I was pleased to be asked to facilitate a session at the conference for families whose loss had been five or more years ago. I was given the opportunity to do the session however I wanted: a panel presentation, or a presentation (yuk, lecture) of my own. I opted for what I would want as a parent whose child died several years ago: a safe place to talk about all the issues that still remain or arise. Even though many of us are still active in our local support groups, our focus at those meetings is on how to help new parents. Where then, and to whom do we talk about our babies and our issues?

I don't think the planners expected the kind of turn out this session got. I think there were probably 100 or more seats but before we even began the room was packed with people sitting on the floor and standing along the walls. After a brief introduction, there was no need to break the ice. Hands were waving, heads were nodding in agreement, tissues were passed, and there was a whole lot of hugging.

The biggest issue, at least the one that kept ringing out to me as I listened to the sharing, was the fear that our babies have been somehow forgotten...slowly, unintentionally, as people get on with their own lives. Certainly not forgotten by us, and that seems to be the problem. We remember, and we want others to remember, but how to encourage that without sounding like--well, we're not quite normal for wanting the remembering, especially after all these years. Parents shared practical and sensitive ideas for how to accomplish this. There were grandparents in the group as well, who offered their special viewpoint. The sharing was so tender and I understand that after our all-too-brief meeting, people got together and continued discussion.

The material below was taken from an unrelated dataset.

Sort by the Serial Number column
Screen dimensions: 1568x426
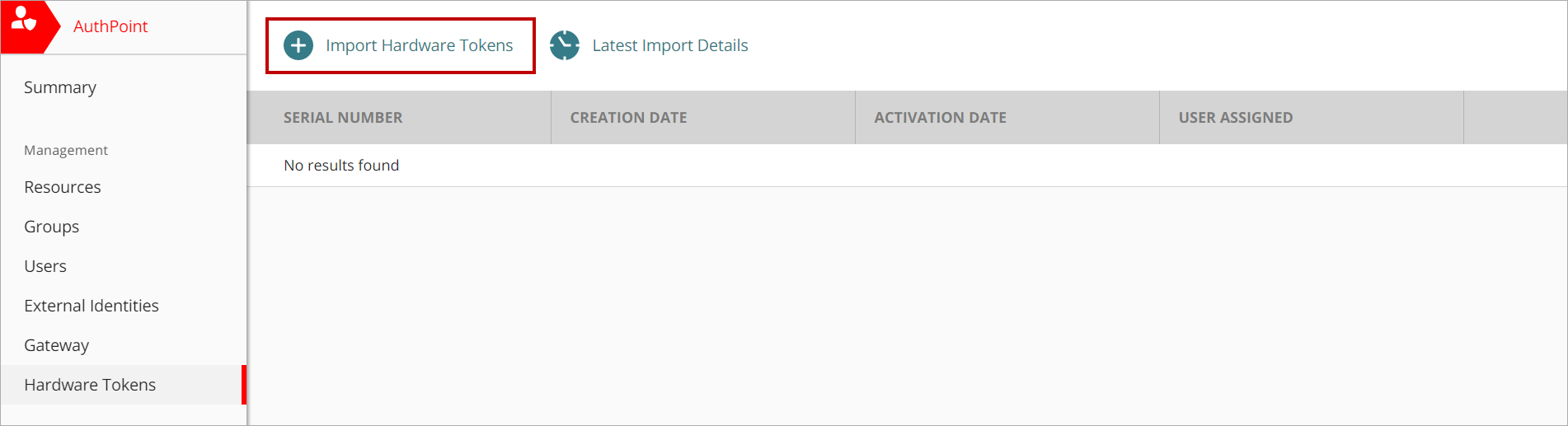click(x=343, y=118)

A recently bereaved SIDS couple was in that session, despite my suggestion that it might not be the best place for them. They recently told me that one of the first things they did upon returning home from the conference was to tell their family that they didn't want theirs to be one of those families who had forgotten their baby. Perhaps it was not such a bad place for them to be, after all.

Yes, the room was too small, and the time too brief, but the kindness and compassion that I experienced during that hour traveled home with me. It won't be hard to find a place to keep it.